## Required action
Lines from the line with "Task: Click into the Комментарий text field" to the line with "784x435 pixels." in the entries below, and only those, must be output exactly, with both ends included.

Extracted records: Begin

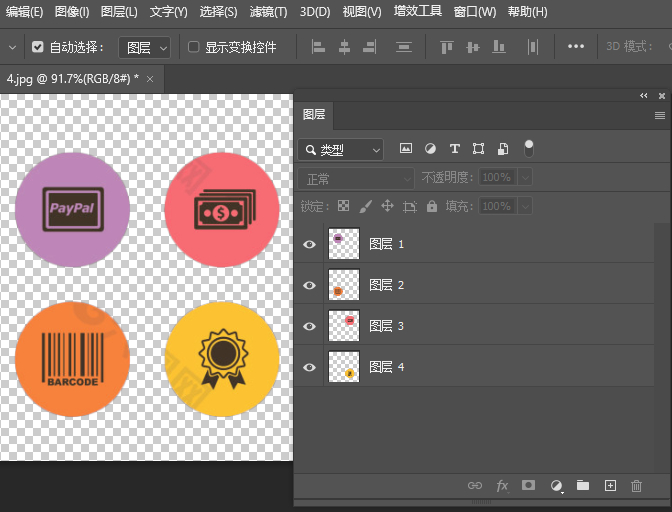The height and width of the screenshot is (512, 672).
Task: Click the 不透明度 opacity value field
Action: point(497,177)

Extracted records: End
Extracted records: Begin

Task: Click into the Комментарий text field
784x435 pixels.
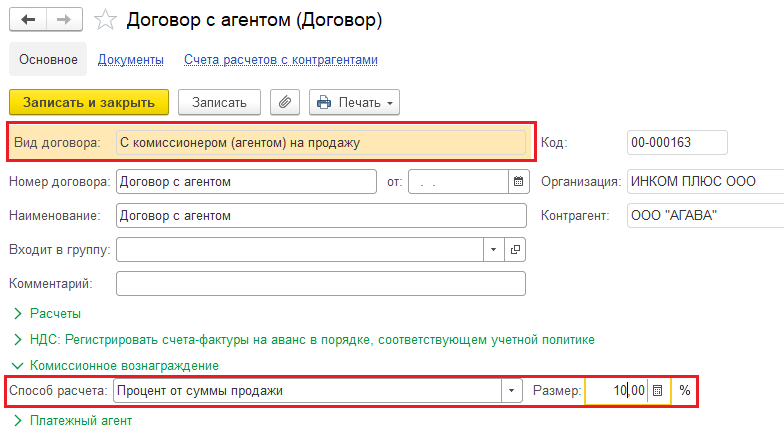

Extracted records: End
Extracted records: Begin

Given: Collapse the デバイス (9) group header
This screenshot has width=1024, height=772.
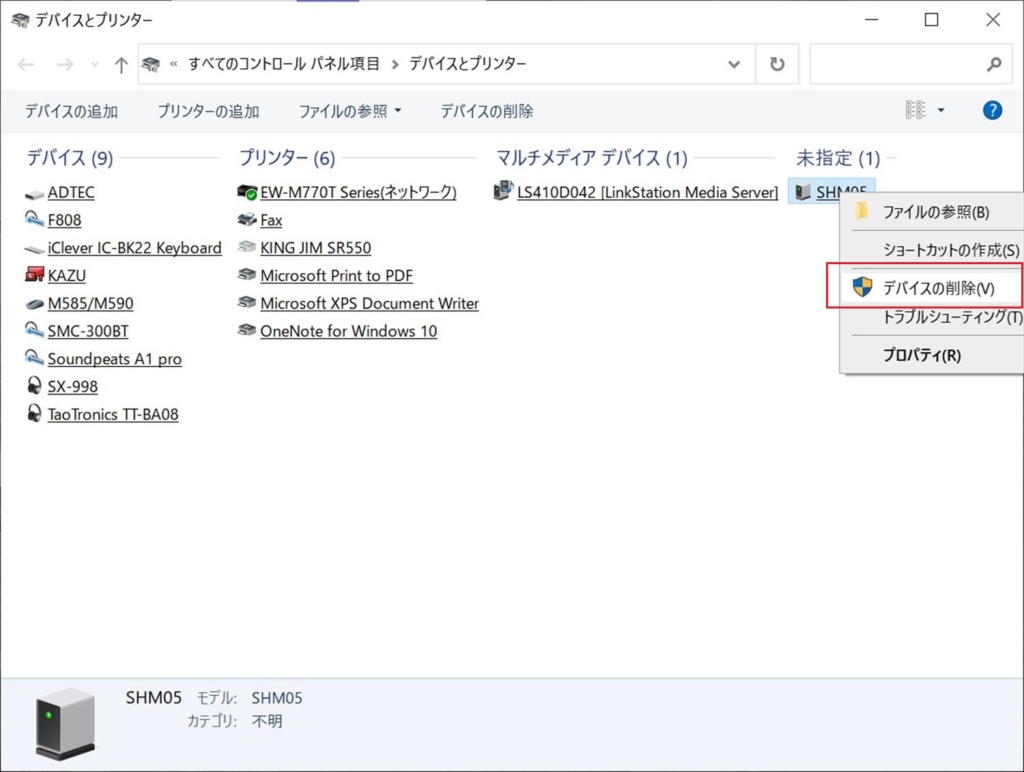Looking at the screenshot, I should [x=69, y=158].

Extracted records: End

## Answer area
Task: Click into the Комментарий text field
784x435 pixels.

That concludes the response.